[Begin PASSAGE TO READ]

The other critical recommendation involves “allowable costs,” the term used to describe what costs are reimbursable by the government to a contractor. AIA contends that the revised FAR does not “substantively change” the current framework, which forces contractors to absorb certain costs, thus leaving it up to companies whether to spend their own funds on investments that could improve readiness and innovation.

For example, “there’s lots of calls from Secretary [Pete] Hegseth and other Pentagon leadership to industry to be able to surge production,” Boatner said. “But industry cannot put excess capacity costs on a federal contract. We’re literally prohibited from doing it. So it’s very frustrating for industry.”

In the letter, AIA also makes recommendations aimed at enabling the procurement of commercial products and maintaining competition, as well as changes that could make it easier for contracting officers to understand and follow the new FAR.

The Trump administration’s FAR overhaul, triggered by an April executive order, comes as the Pentagon and congressional defense committees move forward with their own acquisition reform efforts.

As the administration enters the formal rule making stage of the FAR overhaul, AIA is currently formulating specific language that can be implemented for some of its recommendations, including for allowable costs and cost and pricing data, Boatner said.

“We would love for them to bring industry in and work on these two problems in particular, to come up with a proposed solution set prior to that formal rule making, so that we’re still leveraging all of this momentum that everybody has with the FAR overhaul to make really good progress here,” she said.

[End PASSAGE TO READ]
[Begin PROVIDED RECORDS]

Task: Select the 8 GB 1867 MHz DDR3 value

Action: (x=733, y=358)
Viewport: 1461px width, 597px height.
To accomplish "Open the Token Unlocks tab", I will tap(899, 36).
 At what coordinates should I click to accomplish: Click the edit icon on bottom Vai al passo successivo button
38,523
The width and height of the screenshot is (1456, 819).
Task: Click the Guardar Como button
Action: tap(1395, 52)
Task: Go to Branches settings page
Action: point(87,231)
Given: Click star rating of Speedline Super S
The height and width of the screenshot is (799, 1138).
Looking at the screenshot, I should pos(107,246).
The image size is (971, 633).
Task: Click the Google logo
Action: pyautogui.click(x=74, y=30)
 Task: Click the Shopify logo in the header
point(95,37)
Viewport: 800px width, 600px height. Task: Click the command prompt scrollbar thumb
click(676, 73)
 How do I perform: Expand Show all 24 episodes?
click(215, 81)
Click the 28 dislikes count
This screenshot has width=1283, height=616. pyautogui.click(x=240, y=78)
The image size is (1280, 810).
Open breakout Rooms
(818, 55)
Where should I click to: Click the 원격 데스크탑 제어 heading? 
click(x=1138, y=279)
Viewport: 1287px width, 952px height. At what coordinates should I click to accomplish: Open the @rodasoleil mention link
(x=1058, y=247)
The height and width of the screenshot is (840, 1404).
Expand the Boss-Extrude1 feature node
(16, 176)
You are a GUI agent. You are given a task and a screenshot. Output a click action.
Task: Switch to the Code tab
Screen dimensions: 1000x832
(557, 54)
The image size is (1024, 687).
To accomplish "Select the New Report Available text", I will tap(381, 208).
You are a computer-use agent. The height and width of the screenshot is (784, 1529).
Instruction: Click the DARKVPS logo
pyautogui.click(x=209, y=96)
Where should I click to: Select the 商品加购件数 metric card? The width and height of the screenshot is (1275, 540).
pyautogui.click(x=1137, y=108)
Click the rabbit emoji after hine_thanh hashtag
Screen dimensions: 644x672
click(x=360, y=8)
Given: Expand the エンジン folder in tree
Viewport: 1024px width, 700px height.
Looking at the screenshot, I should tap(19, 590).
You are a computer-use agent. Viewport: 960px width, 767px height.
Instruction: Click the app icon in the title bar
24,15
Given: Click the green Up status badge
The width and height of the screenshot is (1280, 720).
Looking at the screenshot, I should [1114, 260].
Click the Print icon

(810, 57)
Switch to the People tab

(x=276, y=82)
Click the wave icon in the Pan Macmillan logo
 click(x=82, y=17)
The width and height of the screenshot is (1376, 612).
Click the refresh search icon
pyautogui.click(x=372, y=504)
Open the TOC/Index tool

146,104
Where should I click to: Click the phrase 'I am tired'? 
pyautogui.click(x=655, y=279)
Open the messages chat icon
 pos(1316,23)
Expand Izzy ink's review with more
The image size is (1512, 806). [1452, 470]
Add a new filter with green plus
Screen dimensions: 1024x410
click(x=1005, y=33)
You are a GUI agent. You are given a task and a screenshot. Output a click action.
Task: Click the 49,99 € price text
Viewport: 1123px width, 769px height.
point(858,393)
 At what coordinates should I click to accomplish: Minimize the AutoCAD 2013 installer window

[End PROVIDED RECORDS]

TASKS TO PERFORM ->
A - In the passage on the FAR overhaul, why does Boatner call the situation with production surges frustrating for industry?
B - Copy the entries starting with the line containing "Given: Click star rating of Speedline Super S" and going on through the line containing "This screenshot has".

WRITTEN ANSWERS ->
A - Pentagon leaders, including Secretary Hegseth, are calling on industry to surge production. Industry, however, cannot put excess capacity costs on a federal contract and is prohibited from doing so.

B -
Given: Click star rating of Speedline Super S
The height and width of the screenshot is (799, 1138).
Looking at the screenshot, I should pos(107,246).
The image size is (971, 633).
Task: Click the Google logo
Action: pyautogui.click(x=74, y=30)
 Task: Click the Shopify logo in the header
point(95,37)
Viewport: 800px width, 600px height. Task: Click the command prompt scrollbar thumb
click(676, 73)
 How do I perform: Expand Show all 24 episodes?
click(215, 81)
Click the 28 dislikes count
This screenshot has width=1283, height=616. pyautogui.click(x=240, y=78)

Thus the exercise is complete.